UPDATE:
On Bomb Blasts in Saudi Arabia Latest !!!! CASUALTIES : More than 90 people were killed. The final figure could rise as the day went on. "These are very preliminary numbers," the official added.
At least 30 -- and possibly as many as 44 -- US citizens were wounded, the official said. The officials, speaking to AFP on condition of anonymity, gave figures significantly higher than those released earlier by the Saudi interior ministry, which said at least 29 people were killed, including nine bombers and seven Americans, and 194 injured in the blast
EARLIER TODAY....
Casualities: More than 25 killed including 10 Americans.
It was the first major attack on U.S. and Western interests since the war on Iraq. Critics had warned the Iraq war could fan hatred of America across the Middle East and provoke attacks like those of 9/11.
A medical source in the secretive kingdom told Reuters that the total death toll was over 25 with many in intensive care.
Some officials said at least 160 people were wounded, including 40 Americans. Australia said one of its citizens was killed.
Suspected al Qaeda suicide bombers shot their way into housing compounds clearly aimed at U.S. interests on Monday night (12th May).
The housing compounds, which the bombers penetrated shortly before midnight after shooting their way past armed guards, were devastated. Entire facades were ripped off apartment blocks. One complex housed contractors for a U.S. defense firm. The others also were home to many Western expatriates. About 30,000 American expatriates work in Saudi Arabia, the world's biggest oil exporter, many in the oil industry, but also in services such as finance, defense and health. There are also about 30,000 British residents among a large Western community.
Defkafile, an Israeli news website that claimed with links to intelligence sources, described the attack:
- The elite locations populated by foreign expatriates including many Americans that came under attack were Garnata, Cordoba and Ishbiliya.
All sheltered behind concrete walls, electronic detectors and automatic sensors, their two or three gates guarded by armed men who opened cement road barriers only to vehicles whose drivers presented keys with the correct coded electronic signal. Drivers of unidentified cars had to step out and approach the guards who searched them and their vehicles.
The terrorists overcame this formidable security system by having several small teams strike at different points in each estate with ferocious fire and explosive power. While one group killed the guards and smashed the gates, one or more Mercedes packed with explosives and suicide terrorists drove round the other side and rammed the estates’ perimeter walls.

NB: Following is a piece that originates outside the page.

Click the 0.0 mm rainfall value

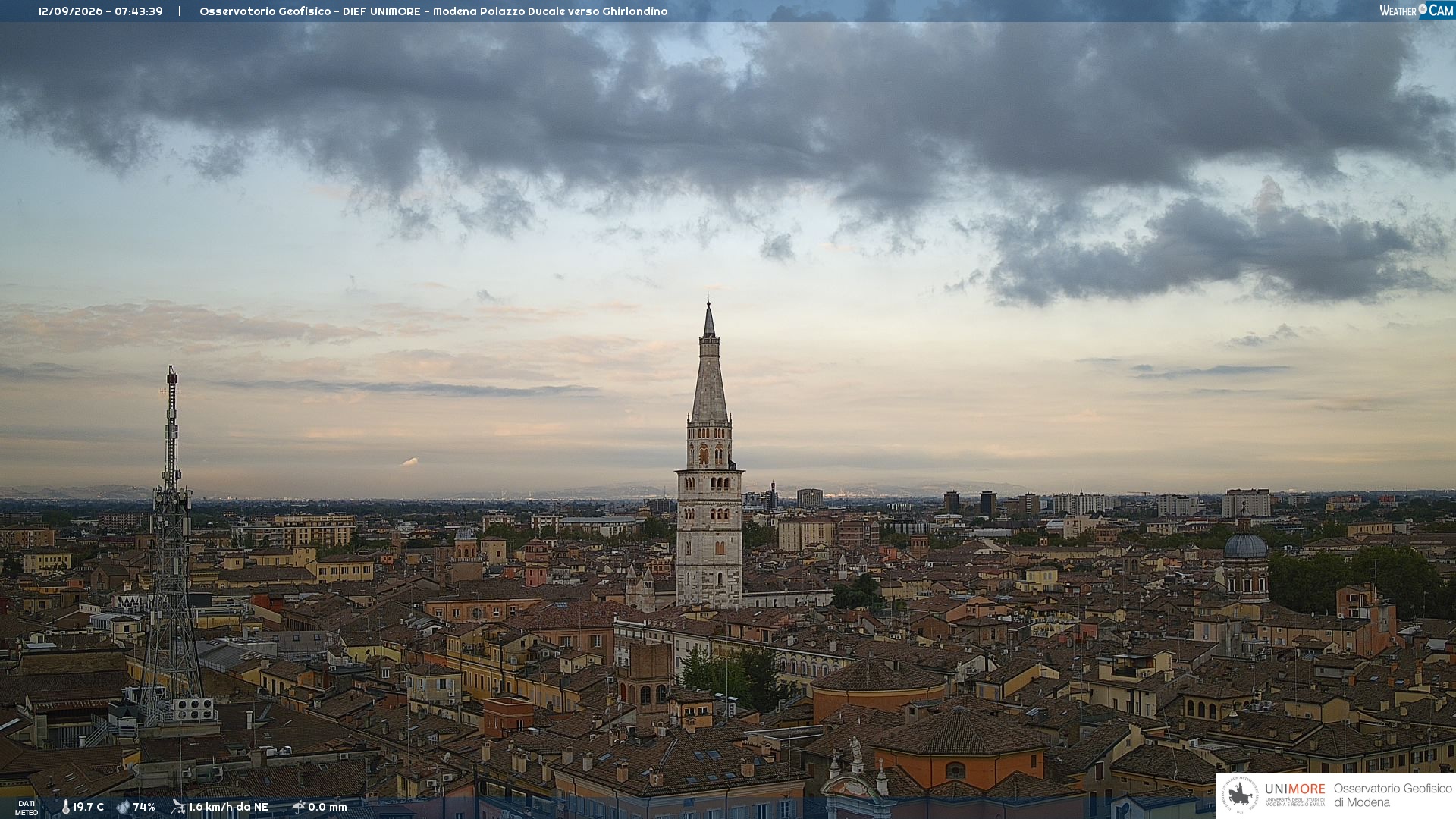tap(328, 807)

The next team drove into the estates through the hole. Once in, vehicles loaded with cans of gasoline as well as explosives blasted high-rise buildings, killing many of their residents and leveling entire streets.
Another group of terrorists rode into the damaged compounds and massacred survivors by spraying the interiors of still standing buildings with automatic fire, hand grenades and fuel bombs. Some witnesses heard the firing going on 10 minutes after the explosions. When their ammunition ran out, the killers detonated bomb belts.
After the first-wave assaults, few could have survived the fierce heat and vacuum generated in their apartments by the second-wave gasoline blasts which tore the façades off their buildings and sucked them out.
- On May 7, a shootout between Saudi security and a large group of terrorists took place in the Saudi capital. Saudi intelligence sources admit this was the fourth battle Saudi security men had fought with terrorists in Riyadh in recent weeks. The first three were never officially released.
Even in reporting the last clash, the Saudi ministry of interior focused mainly on the large cache seized of explosives, weapons and ammunition, including publicizing the names and photos of the 19 gunmen who got away, 17 of them Saudi nationals. So acute is the security crisis in the Saudi capital that for the first time ever, its police published an appeal for public help in capturing the wanted men, including even a cash reward.
Subsequent leaks from Saudi sources showed the May 7 incident was more dangerous and audacious than first reported: an attempt to assassinate Prince Sultan, the pro-American Saudi defense minister, and his brother, Interior Minister Prince Naif, who is also in command of internal security in the kingdom.However, DEBKAfile could not confirmed this account. The assailants did indeed mount an assassination attempt against “a leading Saudi figure” the day before on May 6. The battle developed after the plot was aborted and the assassins were in flight from pursuit.